HTTPS being overridden to HTTP

[divyanshverma]

Environment:
Server: Nodejs, Express

Everything works as expected over http. However over https, it rewrites the protocol to http:

See the image below. The request was made over https but Location headers is http. This creates the mixed content issue and access problems.

[Murderlon]

I think it works as expected currently? @tus/server doesn't have built-in TLS, so it will always be HTTP. If you put a HTTPS reverse-proxy in front of it, then your website will hit that and you won't have mixed content issues.

[andywirv]

I also hit the error with the Location header switching to HTTP with the service behind an HTTPS Load Balancer. The initial create request will work over HTTPS but the upload fails as it relies on the value returned in the Location header.
Setting options.relativeLocation: true made this work as no scheme is included in the Location header
https://github.com/tus/tus-node-server/tree/main/packages/server#optionsrelativelocation

[Murderlon]

AFAIK when running behind a reverse-proxy, it's better to let the proxy add X-Forwarded-Proto and the server will respect it (respectForwardedHeaders), rather than adding an another option to force override it regardless of the presence of a proxy.

What do you think?

[andywirv]

Relative location works well and I can't think of a downside to using it. Am I missing one(or many 😅)?

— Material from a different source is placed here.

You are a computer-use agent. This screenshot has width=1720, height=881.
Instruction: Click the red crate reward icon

That said, respectForwardedHeaders is clearly there and documented for this purpose as you suggest. I just missed it. Easy to configure on Nginx and is included by default on GCP Load Balancers.

https://cloud.google.com/load-balancing/docs/https#target-proxies

Maybe a little more effort in k8s ingress-nginx.

[Murderlon]

Relative location works well and I can't think of a downside to using it. Am I missing one(or many 😅)?

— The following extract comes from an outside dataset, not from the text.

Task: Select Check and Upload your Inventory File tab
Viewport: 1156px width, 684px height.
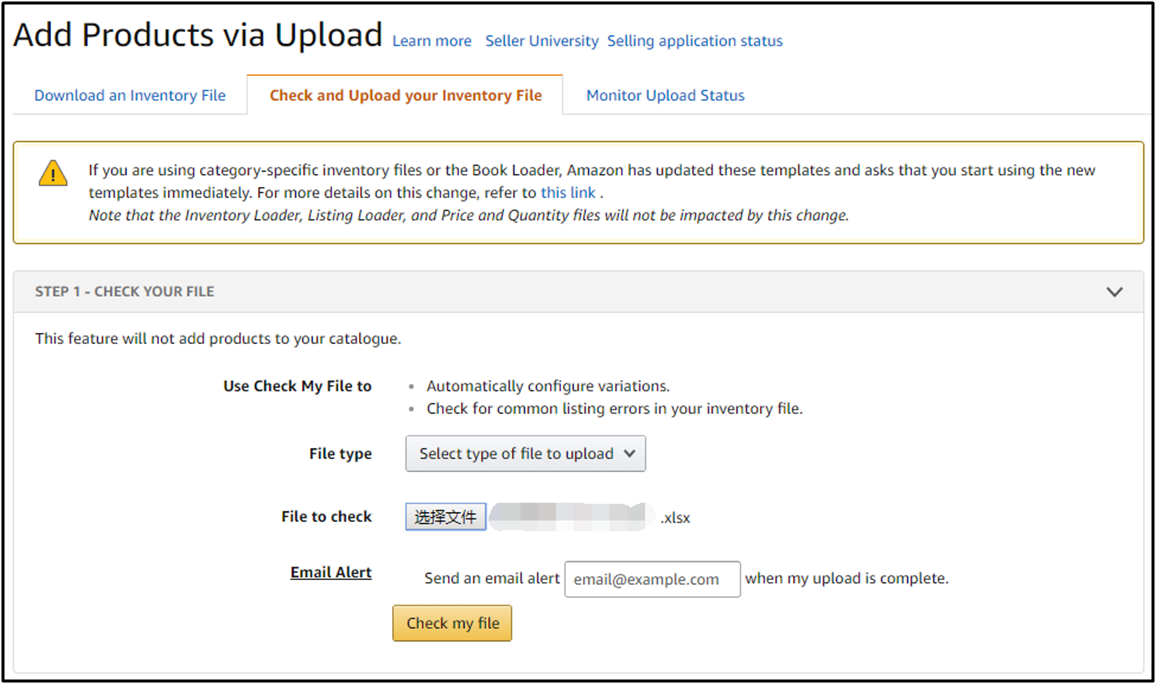Action: tap(405, 96)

I meant more rather than introducing a new option, like forceHttpsLocation or so, it's better to use X-Forwarded-Proto. If your use case is fine with relative location, then that's okay too!

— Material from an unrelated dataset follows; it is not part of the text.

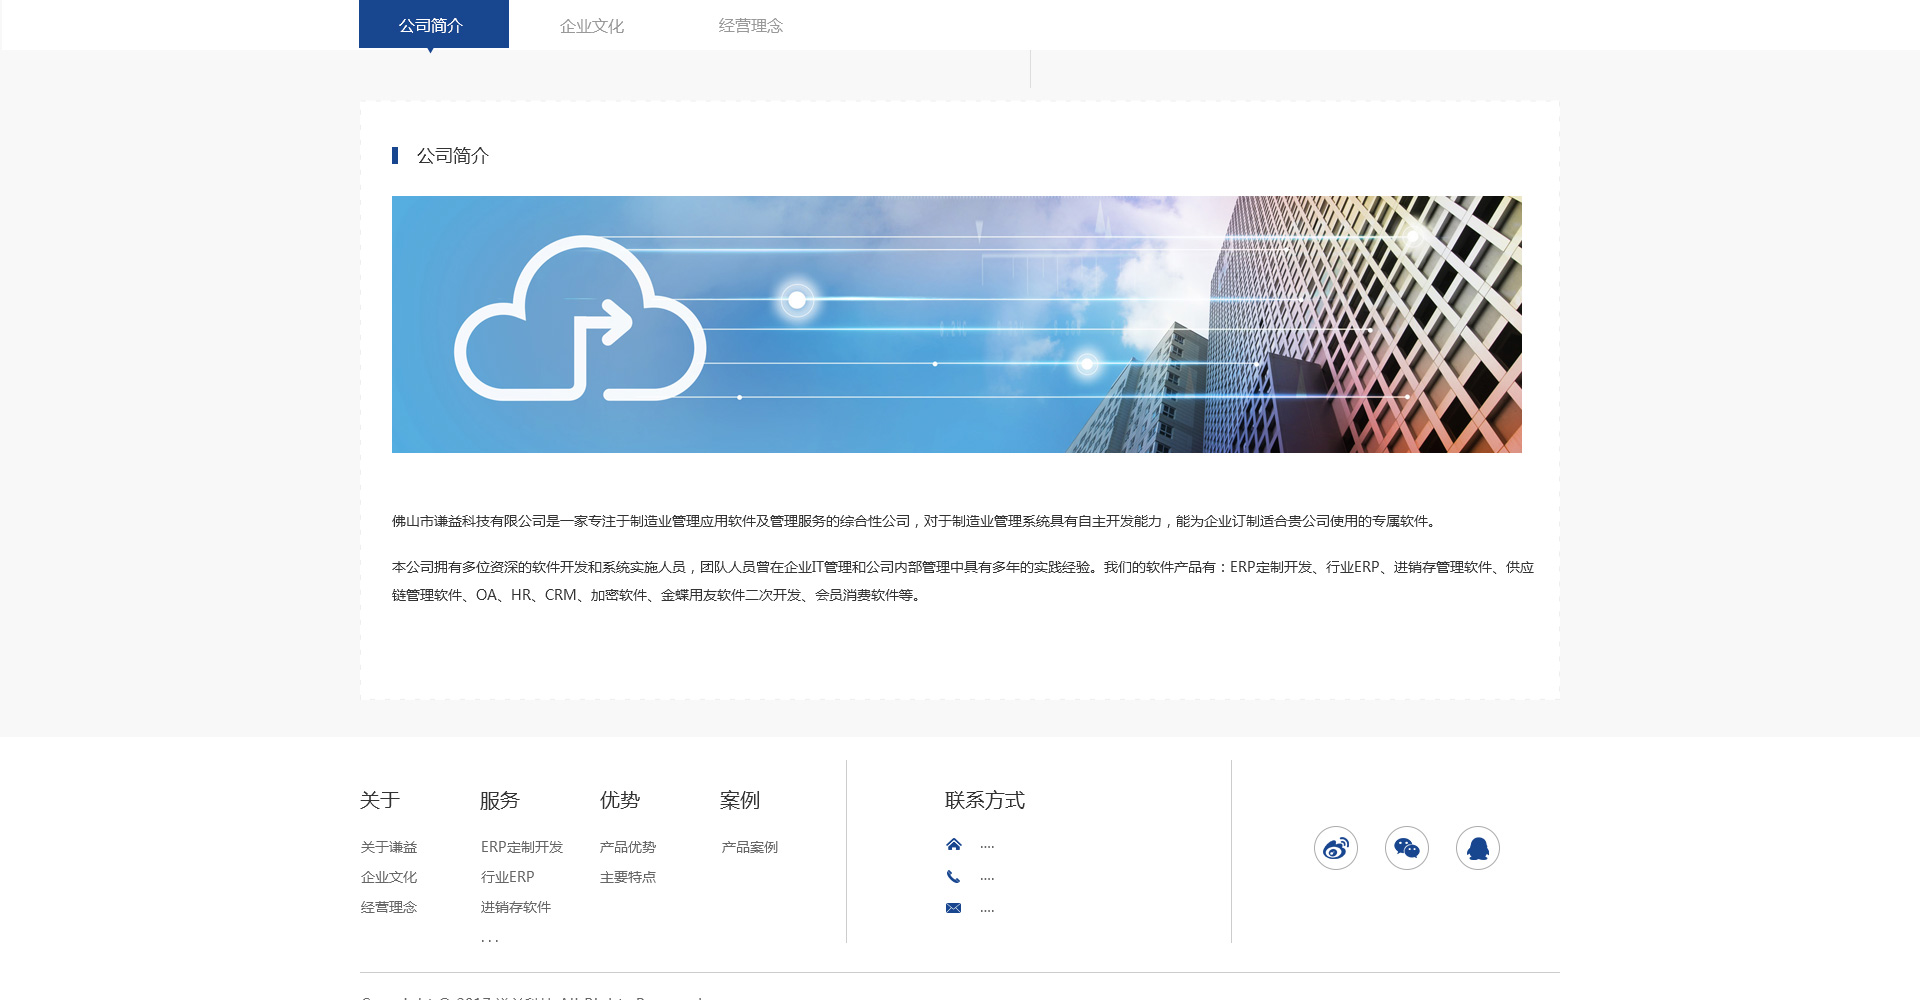Open the QQ penguin icon

click(1477, 848)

So this issue can be closed then? I'm also okay with clarifying the docs if something is unclear.

[andywirv]

Works fine for me either way. Thanks
I didn't create the original issue but I think it is safe to close as no word from @divyanshverma

[XavierJordaMurria]

I know this has been closed,
I am facing a similar issue here.
my POST request goes via HTTPS and succeeds but the following PATCH is switched to HTTP and it fails.
locally when working just with HTTP it works fine.

Could you please explain how I could update the tus-node-server so it uses the current protocol and not just HTTP?

many thanks

[Murderlon]

See these previous comments: #469 (comment) and #469 (comment)

[D2rTech]

@Murderlon - my issue #550 is marked as duplicate, but we used respectforwardheader option and issue still persist.
What are the options now?

[andywirv]

@D2rTech what is the setup you are working with? If you are using https initially that means one or more reverse proxies/load balancers (as tus server does not support tls)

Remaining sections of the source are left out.